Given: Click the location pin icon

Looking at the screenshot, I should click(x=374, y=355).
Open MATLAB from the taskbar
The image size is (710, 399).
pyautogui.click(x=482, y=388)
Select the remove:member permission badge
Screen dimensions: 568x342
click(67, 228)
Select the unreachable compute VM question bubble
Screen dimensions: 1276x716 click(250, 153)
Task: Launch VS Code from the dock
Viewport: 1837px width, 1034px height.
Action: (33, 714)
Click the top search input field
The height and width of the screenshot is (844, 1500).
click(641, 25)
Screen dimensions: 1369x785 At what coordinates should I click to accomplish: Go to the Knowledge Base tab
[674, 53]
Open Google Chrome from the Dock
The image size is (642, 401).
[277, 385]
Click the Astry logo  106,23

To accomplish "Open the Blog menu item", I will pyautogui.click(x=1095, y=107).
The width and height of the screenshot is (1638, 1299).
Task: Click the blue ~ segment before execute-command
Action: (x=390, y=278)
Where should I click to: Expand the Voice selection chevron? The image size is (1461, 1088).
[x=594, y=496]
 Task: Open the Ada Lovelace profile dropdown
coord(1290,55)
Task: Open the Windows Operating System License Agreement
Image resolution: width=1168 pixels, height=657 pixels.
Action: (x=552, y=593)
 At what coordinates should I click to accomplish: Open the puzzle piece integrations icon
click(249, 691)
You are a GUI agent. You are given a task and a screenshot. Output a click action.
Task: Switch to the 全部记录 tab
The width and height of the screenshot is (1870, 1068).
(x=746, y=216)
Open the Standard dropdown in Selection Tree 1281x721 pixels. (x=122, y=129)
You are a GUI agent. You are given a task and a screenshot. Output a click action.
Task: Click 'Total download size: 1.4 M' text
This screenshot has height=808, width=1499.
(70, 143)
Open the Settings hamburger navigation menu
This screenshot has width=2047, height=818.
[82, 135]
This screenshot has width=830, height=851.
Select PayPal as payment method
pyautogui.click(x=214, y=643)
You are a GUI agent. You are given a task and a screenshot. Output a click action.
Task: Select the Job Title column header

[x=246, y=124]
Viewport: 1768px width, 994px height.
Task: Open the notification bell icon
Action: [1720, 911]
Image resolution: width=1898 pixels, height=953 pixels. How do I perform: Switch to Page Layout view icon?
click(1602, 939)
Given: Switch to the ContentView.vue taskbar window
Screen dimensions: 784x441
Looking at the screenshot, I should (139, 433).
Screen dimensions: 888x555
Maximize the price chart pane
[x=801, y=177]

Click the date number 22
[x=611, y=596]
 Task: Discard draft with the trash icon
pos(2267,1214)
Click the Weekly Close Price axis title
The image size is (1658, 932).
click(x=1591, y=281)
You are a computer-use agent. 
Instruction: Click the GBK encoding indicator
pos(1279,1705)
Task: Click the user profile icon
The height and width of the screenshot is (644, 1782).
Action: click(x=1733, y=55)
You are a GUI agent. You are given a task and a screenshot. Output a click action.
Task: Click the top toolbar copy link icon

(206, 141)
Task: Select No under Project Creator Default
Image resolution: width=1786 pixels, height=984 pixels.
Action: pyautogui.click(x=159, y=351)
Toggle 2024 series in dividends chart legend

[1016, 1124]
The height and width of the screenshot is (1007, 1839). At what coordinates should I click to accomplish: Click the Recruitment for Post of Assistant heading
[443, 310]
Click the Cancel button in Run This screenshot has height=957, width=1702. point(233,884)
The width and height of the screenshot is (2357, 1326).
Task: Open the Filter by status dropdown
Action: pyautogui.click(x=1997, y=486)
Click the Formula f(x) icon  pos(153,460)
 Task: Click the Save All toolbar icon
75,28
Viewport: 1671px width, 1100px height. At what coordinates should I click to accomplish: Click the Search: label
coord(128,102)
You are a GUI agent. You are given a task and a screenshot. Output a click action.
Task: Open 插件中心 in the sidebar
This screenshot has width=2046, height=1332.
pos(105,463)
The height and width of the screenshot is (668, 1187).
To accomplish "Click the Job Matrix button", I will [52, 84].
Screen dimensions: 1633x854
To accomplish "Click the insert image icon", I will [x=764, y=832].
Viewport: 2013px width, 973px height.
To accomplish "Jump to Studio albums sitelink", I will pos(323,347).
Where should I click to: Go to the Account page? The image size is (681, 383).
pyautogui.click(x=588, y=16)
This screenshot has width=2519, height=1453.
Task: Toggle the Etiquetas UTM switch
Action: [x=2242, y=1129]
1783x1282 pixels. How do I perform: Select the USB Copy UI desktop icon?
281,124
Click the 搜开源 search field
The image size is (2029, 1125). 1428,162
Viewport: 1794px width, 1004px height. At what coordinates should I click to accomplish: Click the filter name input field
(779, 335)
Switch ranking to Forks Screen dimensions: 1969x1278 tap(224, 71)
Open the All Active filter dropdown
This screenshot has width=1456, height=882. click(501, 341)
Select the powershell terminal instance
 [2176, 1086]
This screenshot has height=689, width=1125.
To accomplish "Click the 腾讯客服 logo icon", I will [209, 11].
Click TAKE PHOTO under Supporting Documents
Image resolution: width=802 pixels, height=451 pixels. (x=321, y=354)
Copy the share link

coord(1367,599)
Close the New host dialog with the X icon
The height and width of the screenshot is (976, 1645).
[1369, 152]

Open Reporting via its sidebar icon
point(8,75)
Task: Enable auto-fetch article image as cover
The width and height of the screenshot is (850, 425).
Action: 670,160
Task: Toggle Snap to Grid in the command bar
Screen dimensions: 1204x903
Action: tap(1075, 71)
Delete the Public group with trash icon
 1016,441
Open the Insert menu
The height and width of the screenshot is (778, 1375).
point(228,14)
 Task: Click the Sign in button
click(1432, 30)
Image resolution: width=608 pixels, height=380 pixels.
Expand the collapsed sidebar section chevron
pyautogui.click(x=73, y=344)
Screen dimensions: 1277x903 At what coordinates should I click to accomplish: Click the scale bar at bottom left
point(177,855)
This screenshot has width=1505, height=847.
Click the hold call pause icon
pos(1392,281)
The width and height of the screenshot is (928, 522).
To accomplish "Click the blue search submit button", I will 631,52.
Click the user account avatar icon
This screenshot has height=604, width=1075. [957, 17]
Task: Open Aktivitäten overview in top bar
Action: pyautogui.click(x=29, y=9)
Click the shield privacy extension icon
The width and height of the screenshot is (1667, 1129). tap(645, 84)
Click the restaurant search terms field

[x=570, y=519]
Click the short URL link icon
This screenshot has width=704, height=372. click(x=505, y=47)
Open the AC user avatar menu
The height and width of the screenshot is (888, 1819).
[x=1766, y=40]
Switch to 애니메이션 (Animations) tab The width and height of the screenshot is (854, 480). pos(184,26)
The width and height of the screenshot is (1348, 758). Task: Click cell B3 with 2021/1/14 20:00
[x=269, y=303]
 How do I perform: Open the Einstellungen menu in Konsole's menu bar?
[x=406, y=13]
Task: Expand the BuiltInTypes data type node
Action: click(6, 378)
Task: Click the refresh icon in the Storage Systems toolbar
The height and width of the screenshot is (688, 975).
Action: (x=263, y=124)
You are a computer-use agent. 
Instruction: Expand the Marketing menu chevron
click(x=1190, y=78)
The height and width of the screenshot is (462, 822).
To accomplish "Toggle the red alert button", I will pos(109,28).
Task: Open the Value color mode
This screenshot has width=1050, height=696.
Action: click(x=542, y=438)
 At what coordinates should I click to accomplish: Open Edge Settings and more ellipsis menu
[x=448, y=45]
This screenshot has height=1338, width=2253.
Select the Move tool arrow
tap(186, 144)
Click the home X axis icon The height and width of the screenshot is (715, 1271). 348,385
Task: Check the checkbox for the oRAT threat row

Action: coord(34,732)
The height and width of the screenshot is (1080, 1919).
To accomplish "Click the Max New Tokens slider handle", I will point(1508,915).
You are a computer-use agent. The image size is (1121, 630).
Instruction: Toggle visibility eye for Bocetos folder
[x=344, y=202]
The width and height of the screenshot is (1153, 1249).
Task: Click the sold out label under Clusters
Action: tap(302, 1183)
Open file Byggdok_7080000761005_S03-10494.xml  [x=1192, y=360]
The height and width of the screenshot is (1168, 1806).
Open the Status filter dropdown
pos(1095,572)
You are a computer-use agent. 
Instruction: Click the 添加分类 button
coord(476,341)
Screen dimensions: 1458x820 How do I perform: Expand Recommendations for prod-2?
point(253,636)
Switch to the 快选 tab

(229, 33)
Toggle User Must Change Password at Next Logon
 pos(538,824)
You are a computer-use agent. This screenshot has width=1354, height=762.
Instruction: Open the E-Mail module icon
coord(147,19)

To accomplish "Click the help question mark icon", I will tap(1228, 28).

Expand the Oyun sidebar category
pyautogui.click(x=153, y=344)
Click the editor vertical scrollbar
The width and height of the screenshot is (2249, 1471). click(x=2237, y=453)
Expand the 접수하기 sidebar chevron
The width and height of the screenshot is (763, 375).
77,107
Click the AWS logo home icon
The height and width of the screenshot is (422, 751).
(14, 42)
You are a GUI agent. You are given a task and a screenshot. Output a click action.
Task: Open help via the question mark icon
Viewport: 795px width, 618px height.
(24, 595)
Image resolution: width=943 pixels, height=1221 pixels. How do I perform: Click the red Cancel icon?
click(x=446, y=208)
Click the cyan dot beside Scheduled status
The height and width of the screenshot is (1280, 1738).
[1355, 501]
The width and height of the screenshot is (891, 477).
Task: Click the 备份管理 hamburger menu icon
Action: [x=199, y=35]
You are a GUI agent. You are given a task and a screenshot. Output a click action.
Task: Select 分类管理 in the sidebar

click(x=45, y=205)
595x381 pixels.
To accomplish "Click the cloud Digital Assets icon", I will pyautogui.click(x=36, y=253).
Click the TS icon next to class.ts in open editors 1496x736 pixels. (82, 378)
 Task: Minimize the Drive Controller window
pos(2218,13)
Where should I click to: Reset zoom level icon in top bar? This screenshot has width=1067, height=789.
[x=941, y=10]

##############################

:: What to produce ::
Write the lines out again exactly, beginning at the line that contains "Click the cyan dot beside Scheduled status" and stopping only at the final line of the listing above.

:: Your solution ::
Click the cyan dot beside Scheduled status
The height and width of the screenshot is (1280, 1738).
[1355, 501]
The width and height of the screenshot is (891, 477).
Task: Click the 备份管理 hamburger menu icon
Action: [x=199, y=35]
You are a GUI agent. You are given a task and a screenshot. Output a click action.
Task: Select 分类管理 in the sidebar

click(x=45, y=205)
595x381 pixels.
To accomplish "Click the cloud Digital Assets icon", I will pyautogui.click(x=36, y=253).
Click the TS icon next to class.ts in open editors 1496x736 pixels. (82, 378)
 Task: Minimize the Drive Controller window
pos(2218,13)
Where should I click to: Reset zoom level icon in top bar? This screenshot has width=1067, height=789.
[x=941, y=10]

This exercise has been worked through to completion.